The possibilities of crypto
Ailie Rutherford showed that to change the world there is no need to sit around and wait for it to happen. More importantly, these alternate affective economies already exist. Since 2017, her social art project in Glasgow redefining value within the community called The People’s Bank of Govanhill, has been run collectively. Participants of the Govanhill Bank collectively determine the value of things exchanged, collectively share knowledge and communicate about (mutual) care. This naturally leads to discussing issues like the unfair dichotomy between paid and unpaid work, often disadvantaging women. Still, there are always elements of concern, such as the risks of the blockchain becoming an instrument of monitoring people and intruding in fields that were previously doing fine outside that type of economy. Throughout the lifespan of the Govanhill Bank a few other questions were raised: such as whether growth within community-centered monetary systems would be beneficial and who is to authorize adjustments. Yet, transparent decision-making experiments like these have the ability to empower people, and through sharing resources they can actually disrupt existing power structures.
Another example of the possibilities of crypto in this session was Ruth Catlow. This artist, curator and researcher introduced the DisCO manifesto, a feminist response through a framework and a governance model to reflect on the problematic elements of DAO’s. Despite blockchain’s and DAO’s possibilities for provenance, proving authenticity and creating transparency, they do not solve the financial hierarchy of the art world, unfortunately. This highly financialized market still manages to atomize artists and separate them from their communities. The DisCO manifesto as described by Ruth demonstrated that we can escribe solidarity into technology, prioritizing human organization over the currently dominant financial incentive. An example of this is Furtherfield. Together with Marc Garrett, Ruth founded this non-profit organization in London aimed at creating networks between artists in global participatory projects opposing this high financialization of art. Furtherfield shows the possibilities of decentralized organization in art. Like the second claim of biological terminology in crypto “wealth hoarding is a natural thing”, Ruth disputed that for most people the goal in life is acquiring money. And for people that do have this goal; they should not be the ones ruling the world.
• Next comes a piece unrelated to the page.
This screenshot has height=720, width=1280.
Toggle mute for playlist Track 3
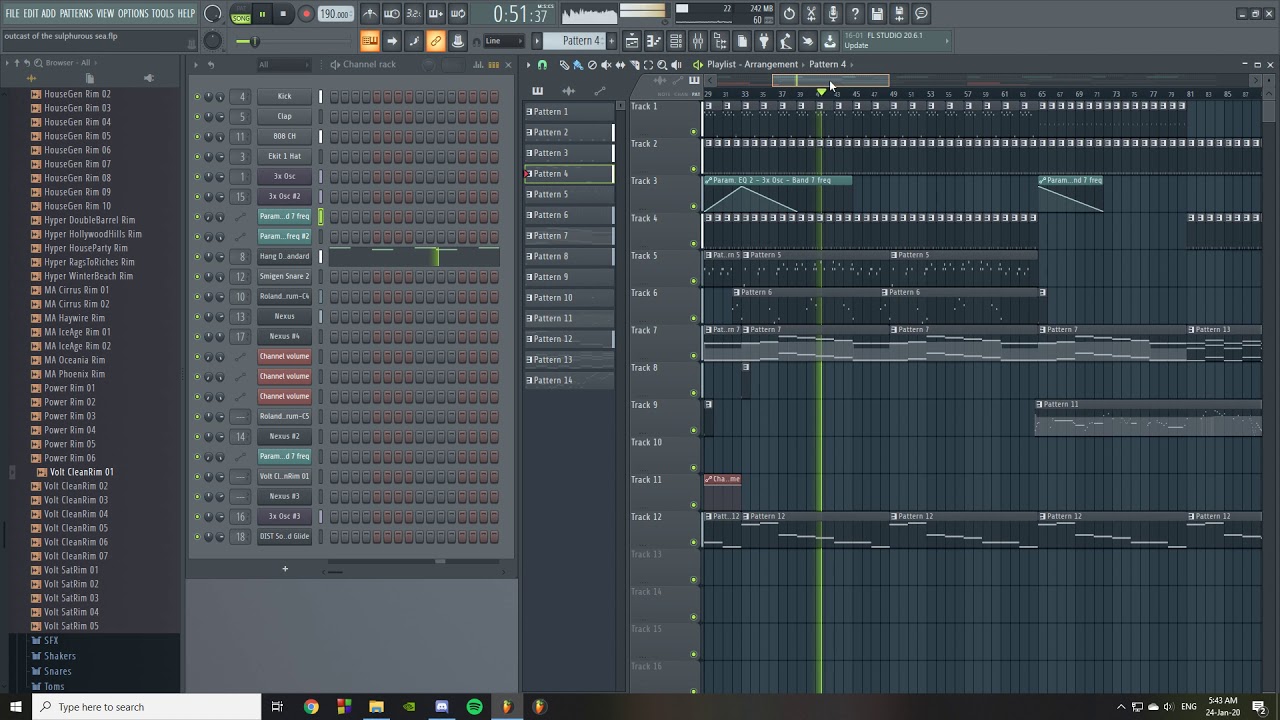pyautogui.click(x=694, y=206)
As Frank Kresin stated in his opening speech on Friday; we need to constantly remind ourselves that money is a ‘manmade’ construct, a design. People thus can -and should- alter this design to benefit more people than it does now. Monetary systems should increasingly include and represent the vast diversity of the human species. Today’s session reminded us we can do exactly this through deconstructing narratives, critical analyses of power in technology and the creation of community-centered monetary institutions. As Ailie reminded us ‘feminist economies are not only for women, but are rather focused on all forms of labor that have culturally been decapitalized or devalued’. All in all, I found this session on crypto inspirational and enticing, leaving with a perhaps more hopeful feeling of responsibility for our technological and monetary environment.